_TASK GOAL:_
Please write out every one of the records below word for word, keeping each line unchanged.

Records for locating displayed items:
'''

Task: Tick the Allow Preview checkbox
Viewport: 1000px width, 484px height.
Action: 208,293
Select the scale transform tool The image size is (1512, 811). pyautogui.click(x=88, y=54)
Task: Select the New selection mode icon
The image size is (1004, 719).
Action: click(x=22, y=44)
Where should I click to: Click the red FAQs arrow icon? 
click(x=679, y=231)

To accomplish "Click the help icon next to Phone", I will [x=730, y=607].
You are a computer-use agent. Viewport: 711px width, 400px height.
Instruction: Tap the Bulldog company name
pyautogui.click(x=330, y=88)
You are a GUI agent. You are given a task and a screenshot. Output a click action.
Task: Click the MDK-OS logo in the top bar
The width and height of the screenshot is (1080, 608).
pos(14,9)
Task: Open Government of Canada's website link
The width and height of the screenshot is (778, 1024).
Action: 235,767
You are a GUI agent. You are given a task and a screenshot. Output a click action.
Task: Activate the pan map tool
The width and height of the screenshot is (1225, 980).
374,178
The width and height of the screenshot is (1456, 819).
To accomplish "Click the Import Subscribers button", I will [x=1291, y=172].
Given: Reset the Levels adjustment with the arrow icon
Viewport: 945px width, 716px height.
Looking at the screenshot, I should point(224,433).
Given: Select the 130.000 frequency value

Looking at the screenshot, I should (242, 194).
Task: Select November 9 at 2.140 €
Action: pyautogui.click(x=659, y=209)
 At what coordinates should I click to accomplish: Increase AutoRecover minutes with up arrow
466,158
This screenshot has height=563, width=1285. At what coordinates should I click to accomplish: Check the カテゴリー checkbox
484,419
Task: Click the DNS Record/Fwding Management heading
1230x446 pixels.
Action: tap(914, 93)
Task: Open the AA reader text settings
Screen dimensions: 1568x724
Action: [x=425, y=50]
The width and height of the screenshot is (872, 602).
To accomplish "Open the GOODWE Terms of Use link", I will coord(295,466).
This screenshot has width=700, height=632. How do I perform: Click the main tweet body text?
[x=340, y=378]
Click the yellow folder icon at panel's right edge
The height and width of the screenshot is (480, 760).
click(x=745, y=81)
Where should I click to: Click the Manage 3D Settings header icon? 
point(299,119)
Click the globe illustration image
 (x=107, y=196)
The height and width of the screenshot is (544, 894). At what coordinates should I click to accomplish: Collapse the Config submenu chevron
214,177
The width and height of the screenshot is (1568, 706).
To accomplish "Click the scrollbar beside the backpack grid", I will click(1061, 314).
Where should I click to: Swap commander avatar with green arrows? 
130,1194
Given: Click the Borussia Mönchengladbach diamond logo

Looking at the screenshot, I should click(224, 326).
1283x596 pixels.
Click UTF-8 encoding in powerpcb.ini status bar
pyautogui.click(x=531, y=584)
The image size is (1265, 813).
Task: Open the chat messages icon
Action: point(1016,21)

'''

_SOLUTION:_
Task: Tick the Allow Preview checkbox
Viewport: 1000px width, 484px height.
Action: 208,293
Select the scale transform tool The image size is (1512, 811). pyautogui.click(x=88, y=54)
Task: Select the New selection mode icon
The image size is (1004, 719).
Action: click(x=22, y=44)
Where should I click to: Click the red FAQs arrow icon? 
click(x=679, y=231)

To accomplish "Click the help icon next to Phone", I will [x=730, y=607].
You are a computer-use agent. Viewport: 711px width, 400px height.
Instruction: Tap the Bulldog company name
pyautogui.click(x=330, y=88)
You are a GUI agent. You are given a task and a screenshot. Output a click action.
Task: Click the MDK-OS logo in the top bar
The width and height of the screenshot is (1080, 608).
pos(14,9)
Task: Open Government of Canada's website link
The width and height of the screenshot is (778, 1024).
Action: 235,767
You are a GUI agent. You are given a task and a screenshot. Output a click action.
Task: Activate the pan map tool
The width and height of the screenshot is (1225, 980).
374,178
The width and height of the screenshot is (1456, 819).
To accomplish "Click the Import Subscribers button", I will [x=1291, y=172].
Given: Reset the Levels adjustment with the arrow icon
Viewport: 945px width, 716px height.
Looking at the screenshot, I should point(224,433).
Given: Select the 130.000 frequency value

Looking at the screenshot, I should (242, 194).
Task: Select November 9 at 2.140 €
Action: pyautogui.click(x=659, y=209)
 At what coordinates should I click to accomplish: Increase AutoRecover minutes with up arrow
466,158
This screenshot has height=563, width=1285. At what coordinates should I click to accomplish: Check the カテゴリー checkbox
484,419
Task: Click the DNS Record/Fwding Management heading
1230x446 pixels.
Action: tap(914, 93)
Task: Open the AA reader text settings
Screen dimensions: 1568x724
Action: [x=425, y=50]
The width and height of the screenshot is (872, 602).
To accomplish "Open the GOODWE Terms of Use link", I will coord(295,466).
This screenshot has width=700, height=632. How do I perform: Click the main tweet body text?
[x=340, y=378]
Click the yellow folder icon at panel's right edge
The height and width of the screenshot is (480, 760).
click(x=745, y=81)
Where should I click to: Click the Manage 3D Settings header icon? 
point(299,119)
Click the globe illustration image
 (x=107, y=196)
The height and width of the screenshot is (544, 894). At what coordinates should I click to accomplish: Collapse the Config submenu chevron
214,177
The width and height of the screenshot is (1568, 706).
To accomplish "Click the scrollbar beside the backpack grid", I will click(1061, 314).
Where should I click to: Swap commander avatar with green arrows? 
130,1194
Given: Click the Borussia Mönchengladbach diamond logo

Looking at the screenshot, I should click(224, 326).
1283x596 pixels.
Click UTF-8 encoding in powerpcb.ini status bar
pyautogui.click(x=531, y=584)
The image size is (1265, 813).
Task: Open the chat messages icon
Action: point(1016,21)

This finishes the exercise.